The bug was secreted in Macklin’s office by Matthew Wells, a British army veteran who worked as part-time security for the club, because he said he was concerned by the
alleged abuse of staff.

Wells said: “I couldn’t believe what I heard. The way he was talking about Rebecca
was terrible.” It is not clear what precipitated Macklin’s recorded rant.

The Club, which had prior knowledge that The Times was about to publish the damaging expose, subsequently issued a statement: “Behaviour such as that being alleged was and is not tolerated, nor is it representative of the culture at AFC Wimbledon. Once we became
aware of the matter we acted appropriately in accordance with our responsibilities and values to promptly resolve it. For legal reasons we are not able to say more.”

Macklin also issued a mea culpa. “I deeply regret what I said behind closed doors. The words and language I used were unacceptable and inappropriate with zero intent to act upon. They are not consistent with who I am and what I stand for. I am deeply sorry
for the words that I used which I should not have used in any circumstances. I can only apologise unreservedly to the individual concerned for the hurt and suffering I have caused.”

It is understood that Rebecca Markham left the club several weeks before Macklin. Sources say she may have received a settlement and a legally-binding non-disclosure agreement (NDA). It also implies a much longer timescale before the Club took action against Macklin, indicating long and difficult internal discussions took place.

The news of Macklin’s troubles came as no surprise to some at his previous club, Leyton Orient. “There were certainly lots of unpleasant rumours, and everyone who had to work
under him (at Orient) found him a resoundingly unpleasant person,” one observer told WDSA.

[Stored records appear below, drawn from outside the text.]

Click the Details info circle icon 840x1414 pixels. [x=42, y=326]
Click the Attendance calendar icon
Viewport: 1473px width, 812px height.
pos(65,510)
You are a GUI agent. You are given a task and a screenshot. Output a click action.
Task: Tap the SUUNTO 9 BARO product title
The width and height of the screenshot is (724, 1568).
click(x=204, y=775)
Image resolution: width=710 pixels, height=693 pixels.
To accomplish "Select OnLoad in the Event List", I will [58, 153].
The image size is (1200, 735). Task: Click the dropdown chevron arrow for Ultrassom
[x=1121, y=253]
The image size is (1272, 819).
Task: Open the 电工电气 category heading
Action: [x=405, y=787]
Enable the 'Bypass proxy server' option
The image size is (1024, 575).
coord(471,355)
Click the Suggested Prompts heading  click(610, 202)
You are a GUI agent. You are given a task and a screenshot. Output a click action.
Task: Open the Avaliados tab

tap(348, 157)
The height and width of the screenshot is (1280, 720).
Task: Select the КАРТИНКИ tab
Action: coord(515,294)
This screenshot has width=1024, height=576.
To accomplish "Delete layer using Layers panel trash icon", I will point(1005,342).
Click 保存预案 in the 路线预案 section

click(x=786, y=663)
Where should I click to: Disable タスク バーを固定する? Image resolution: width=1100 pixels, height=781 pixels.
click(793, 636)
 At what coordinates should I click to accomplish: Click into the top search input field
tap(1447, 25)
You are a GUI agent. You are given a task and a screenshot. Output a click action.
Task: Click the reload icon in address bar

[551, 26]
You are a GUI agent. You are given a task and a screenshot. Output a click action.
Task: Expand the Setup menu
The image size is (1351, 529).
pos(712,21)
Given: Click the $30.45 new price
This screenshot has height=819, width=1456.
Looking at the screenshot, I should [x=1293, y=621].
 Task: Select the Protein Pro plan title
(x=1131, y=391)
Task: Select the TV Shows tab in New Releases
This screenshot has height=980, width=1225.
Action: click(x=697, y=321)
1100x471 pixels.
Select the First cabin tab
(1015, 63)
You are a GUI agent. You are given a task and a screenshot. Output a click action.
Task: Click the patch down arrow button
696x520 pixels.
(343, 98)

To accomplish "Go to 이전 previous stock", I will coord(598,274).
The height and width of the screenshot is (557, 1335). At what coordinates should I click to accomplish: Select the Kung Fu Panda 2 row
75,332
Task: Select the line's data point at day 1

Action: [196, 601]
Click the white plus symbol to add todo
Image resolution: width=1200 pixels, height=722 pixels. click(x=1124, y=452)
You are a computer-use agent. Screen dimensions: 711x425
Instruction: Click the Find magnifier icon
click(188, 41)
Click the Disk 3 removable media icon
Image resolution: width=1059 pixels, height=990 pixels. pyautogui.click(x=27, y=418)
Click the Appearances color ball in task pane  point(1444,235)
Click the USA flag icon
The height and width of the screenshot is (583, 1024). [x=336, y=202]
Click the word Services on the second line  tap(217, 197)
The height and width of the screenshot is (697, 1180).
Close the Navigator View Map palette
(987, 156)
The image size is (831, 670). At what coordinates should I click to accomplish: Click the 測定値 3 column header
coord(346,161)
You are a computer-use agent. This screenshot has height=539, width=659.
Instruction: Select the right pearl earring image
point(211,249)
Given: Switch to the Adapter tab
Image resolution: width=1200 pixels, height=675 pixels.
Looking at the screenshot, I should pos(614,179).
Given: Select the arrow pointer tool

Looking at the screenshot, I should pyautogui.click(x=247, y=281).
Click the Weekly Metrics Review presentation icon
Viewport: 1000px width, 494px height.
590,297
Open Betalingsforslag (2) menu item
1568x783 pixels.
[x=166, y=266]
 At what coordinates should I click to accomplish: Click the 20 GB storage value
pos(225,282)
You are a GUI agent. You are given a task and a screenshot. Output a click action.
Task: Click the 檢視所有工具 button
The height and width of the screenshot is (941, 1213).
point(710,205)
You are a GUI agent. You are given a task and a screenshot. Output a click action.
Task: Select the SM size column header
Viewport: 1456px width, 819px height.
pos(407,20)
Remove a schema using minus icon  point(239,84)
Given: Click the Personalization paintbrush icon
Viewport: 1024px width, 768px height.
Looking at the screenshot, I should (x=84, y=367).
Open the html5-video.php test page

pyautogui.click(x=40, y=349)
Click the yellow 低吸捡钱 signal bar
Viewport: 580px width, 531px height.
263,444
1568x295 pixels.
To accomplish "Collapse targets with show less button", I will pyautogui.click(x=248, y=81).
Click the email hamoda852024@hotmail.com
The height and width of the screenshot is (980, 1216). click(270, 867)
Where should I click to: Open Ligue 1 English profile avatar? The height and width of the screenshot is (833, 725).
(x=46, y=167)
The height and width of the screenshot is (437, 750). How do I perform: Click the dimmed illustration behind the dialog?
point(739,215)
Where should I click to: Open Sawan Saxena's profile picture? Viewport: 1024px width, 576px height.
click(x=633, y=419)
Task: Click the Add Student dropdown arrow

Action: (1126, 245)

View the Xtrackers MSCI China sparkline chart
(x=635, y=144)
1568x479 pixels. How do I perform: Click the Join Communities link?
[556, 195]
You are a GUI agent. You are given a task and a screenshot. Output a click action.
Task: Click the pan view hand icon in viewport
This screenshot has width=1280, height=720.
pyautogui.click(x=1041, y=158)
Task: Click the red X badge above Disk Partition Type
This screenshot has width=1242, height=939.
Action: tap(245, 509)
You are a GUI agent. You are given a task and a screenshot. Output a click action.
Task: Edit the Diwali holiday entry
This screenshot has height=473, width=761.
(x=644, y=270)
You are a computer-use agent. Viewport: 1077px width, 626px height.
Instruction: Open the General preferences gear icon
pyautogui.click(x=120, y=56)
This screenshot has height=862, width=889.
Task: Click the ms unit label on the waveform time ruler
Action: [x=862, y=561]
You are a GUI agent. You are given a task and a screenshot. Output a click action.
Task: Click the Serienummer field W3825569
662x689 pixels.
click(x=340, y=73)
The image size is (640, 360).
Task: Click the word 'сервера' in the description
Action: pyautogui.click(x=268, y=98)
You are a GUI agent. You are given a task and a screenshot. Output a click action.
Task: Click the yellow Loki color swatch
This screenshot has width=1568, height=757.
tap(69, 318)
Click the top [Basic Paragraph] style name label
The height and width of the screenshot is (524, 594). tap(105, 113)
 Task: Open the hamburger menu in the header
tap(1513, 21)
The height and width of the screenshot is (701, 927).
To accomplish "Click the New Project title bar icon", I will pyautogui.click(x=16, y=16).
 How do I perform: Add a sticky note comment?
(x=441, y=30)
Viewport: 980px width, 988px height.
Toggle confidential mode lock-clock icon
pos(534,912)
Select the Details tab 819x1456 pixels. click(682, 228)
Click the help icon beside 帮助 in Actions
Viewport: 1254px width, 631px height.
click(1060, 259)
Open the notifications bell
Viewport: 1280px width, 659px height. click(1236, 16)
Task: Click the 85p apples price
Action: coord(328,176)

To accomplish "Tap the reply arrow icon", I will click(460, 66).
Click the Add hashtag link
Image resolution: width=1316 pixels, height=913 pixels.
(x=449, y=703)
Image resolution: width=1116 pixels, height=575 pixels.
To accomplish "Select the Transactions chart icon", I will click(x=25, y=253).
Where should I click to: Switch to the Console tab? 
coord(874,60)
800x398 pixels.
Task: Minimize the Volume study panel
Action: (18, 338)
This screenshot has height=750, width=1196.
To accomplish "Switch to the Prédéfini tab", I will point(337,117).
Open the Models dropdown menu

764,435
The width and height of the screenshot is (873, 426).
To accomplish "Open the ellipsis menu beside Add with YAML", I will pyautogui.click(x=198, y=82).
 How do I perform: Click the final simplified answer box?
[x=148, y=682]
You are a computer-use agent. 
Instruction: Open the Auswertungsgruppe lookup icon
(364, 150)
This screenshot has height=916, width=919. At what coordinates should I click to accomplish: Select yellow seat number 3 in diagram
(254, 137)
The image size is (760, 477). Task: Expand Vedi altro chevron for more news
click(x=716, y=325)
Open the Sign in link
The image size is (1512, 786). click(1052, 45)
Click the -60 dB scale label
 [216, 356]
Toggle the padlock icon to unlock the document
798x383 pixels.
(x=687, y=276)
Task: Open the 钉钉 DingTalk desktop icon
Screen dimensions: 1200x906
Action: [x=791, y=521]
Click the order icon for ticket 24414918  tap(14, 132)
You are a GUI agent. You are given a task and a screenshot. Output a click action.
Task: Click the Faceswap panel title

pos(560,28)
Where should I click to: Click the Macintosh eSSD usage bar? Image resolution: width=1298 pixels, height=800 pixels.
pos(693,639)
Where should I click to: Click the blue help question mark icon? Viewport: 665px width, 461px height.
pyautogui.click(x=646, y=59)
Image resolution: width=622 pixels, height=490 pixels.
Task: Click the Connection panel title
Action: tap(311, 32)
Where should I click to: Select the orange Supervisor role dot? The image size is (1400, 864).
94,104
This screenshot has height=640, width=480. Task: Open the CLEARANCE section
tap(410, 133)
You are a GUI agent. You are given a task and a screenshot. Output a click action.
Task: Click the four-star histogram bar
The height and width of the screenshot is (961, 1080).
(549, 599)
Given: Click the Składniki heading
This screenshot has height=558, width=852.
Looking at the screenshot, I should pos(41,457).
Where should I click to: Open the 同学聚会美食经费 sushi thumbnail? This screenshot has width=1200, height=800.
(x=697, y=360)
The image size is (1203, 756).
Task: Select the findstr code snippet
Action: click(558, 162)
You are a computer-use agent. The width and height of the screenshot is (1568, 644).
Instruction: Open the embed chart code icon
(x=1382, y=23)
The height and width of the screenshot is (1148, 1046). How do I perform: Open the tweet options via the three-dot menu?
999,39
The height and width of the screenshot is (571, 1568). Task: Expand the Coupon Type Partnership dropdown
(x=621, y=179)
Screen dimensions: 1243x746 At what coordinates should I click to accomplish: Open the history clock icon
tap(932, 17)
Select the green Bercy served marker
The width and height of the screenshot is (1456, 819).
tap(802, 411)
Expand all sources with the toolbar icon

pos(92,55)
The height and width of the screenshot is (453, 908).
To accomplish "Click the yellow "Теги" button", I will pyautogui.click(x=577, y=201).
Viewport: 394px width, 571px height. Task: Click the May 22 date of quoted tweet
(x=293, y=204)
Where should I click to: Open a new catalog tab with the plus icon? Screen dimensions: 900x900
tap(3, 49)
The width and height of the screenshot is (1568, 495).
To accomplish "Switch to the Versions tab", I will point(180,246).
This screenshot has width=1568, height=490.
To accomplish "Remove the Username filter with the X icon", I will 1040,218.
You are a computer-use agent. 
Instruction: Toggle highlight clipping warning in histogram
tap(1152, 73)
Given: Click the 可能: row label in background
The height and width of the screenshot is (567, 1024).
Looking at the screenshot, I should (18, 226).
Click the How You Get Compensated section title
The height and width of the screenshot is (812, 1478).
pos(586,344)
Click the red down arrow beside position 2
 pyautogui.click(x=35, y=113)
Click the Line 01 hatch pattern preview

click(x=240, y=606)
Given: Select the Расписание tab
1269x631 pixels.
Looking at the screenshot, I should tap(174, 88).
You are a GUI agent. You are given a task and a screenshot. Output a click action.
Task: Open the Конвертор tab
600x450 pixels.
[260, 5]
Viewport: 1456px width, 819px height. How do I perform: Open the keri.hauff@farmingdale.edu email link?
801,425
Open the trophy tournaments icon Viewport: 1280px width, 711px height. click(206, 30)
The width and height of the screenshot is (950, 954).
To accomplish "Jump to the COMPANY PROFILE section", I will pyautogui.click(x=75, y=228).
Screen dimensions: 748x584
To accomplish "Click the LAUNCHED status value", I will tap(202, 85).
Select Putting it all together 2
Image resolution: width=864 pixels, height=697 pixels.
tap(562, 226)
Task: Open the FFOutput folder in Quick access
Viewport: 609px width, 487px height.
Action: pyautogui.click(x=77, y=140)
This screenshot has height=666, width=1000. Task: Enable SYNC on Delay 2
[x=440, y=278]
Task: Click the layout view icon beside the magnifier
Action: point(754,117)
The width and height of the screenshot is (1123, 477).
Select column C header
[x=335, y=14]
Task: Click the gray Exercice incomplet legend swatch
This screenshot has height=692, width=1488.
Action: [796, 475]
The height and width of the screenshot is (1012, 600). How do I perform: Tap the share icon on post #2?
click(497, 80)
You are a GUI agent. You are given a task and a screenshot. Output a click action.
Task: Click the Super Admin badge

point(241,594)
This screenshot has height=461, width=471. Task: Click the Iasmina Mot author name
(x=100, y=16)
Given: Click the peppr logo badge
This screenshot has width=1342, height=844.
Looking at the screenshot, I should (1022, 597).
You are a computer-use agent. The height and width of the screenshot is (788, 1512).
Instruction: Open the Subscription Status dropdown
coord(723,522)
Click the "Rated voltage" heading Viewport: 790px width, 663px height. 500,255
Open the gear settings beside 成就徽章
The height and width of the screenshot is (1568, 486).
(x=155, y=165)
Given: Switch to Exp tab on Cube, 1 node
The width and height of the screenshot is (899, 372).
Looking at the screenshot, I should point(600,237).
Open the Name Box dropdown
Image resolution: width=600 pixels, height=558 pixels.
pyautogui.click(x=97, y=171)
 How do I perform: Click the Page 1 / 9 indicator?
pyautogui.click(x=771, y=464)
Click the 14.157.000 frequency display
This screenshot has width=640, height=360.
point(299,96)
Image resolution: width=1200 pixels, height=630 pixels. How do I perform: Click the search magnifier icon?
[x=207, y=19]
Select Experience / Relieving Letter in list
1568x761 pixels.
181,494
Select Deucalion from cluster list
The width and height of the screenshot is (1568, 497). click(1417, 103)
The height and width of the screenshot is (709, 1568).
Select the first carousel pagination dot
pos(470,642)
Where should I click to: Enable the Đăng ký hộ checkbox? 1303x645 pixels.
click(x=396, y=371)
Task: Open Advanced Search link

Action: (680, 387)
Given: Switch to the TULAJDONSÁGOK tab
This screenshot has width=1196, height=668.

The FA said it would investigate reports that Macklin made abusive and sexist comments about a female colleague. “We are aware of the reports about the conduct of the
former managing director of AFC Wimbledon, and we will investigate them,” said an FA spokesperson.

The question that poses is can a likely NDA be overturned by the requirements of a regulatory body?

Kris Stewart

In the tumult that ensued Macklin’s hurried departure, the Club appointed Kris Stewart, the club’s foundation CEO. to fill in on a temporary basis while a permanent replacement was sought. Stewart stood down from his position as chairman of the Dons Trust Board to take temporary charge of daily club affairs, while Michele Little took over as the new DTB head.

The scandal has left the club in turmoil. The next Managing Director will be the club’s third since April 2019 with Joe Palmer and now Macklin leaving after brief spells in charge.

There are no winners out of all this murky business. Macklin faces a major challenge to get work again in football after these explosive revelations, while there are ethical/legal questions over how Wells entrapped Macklin with the concealed covert listening device.

Wells served in all major conflicts since the Falklands before being jailed for six years in 2009 after his AK-47 assault rifle accidentally fired during a confrontation with his regimental quartermaster over what he believed to be the mistreatment of a female soldier.

Wells believes he acted “honourably” in disclosing the private conversation to club officials to protect a vulnerable employee. Markham has had her photo plastered over the many press reports and is no longer working at AFC Wimbledon.

The Club has to start all over again to find a new Managing Director who can hopefully become a long-term solution. And in so doing look at the thoroughness of the Club’s recruitment processes and background checks — two employees who broke the rules, albeit in different ways, suggests there are improvements to be made.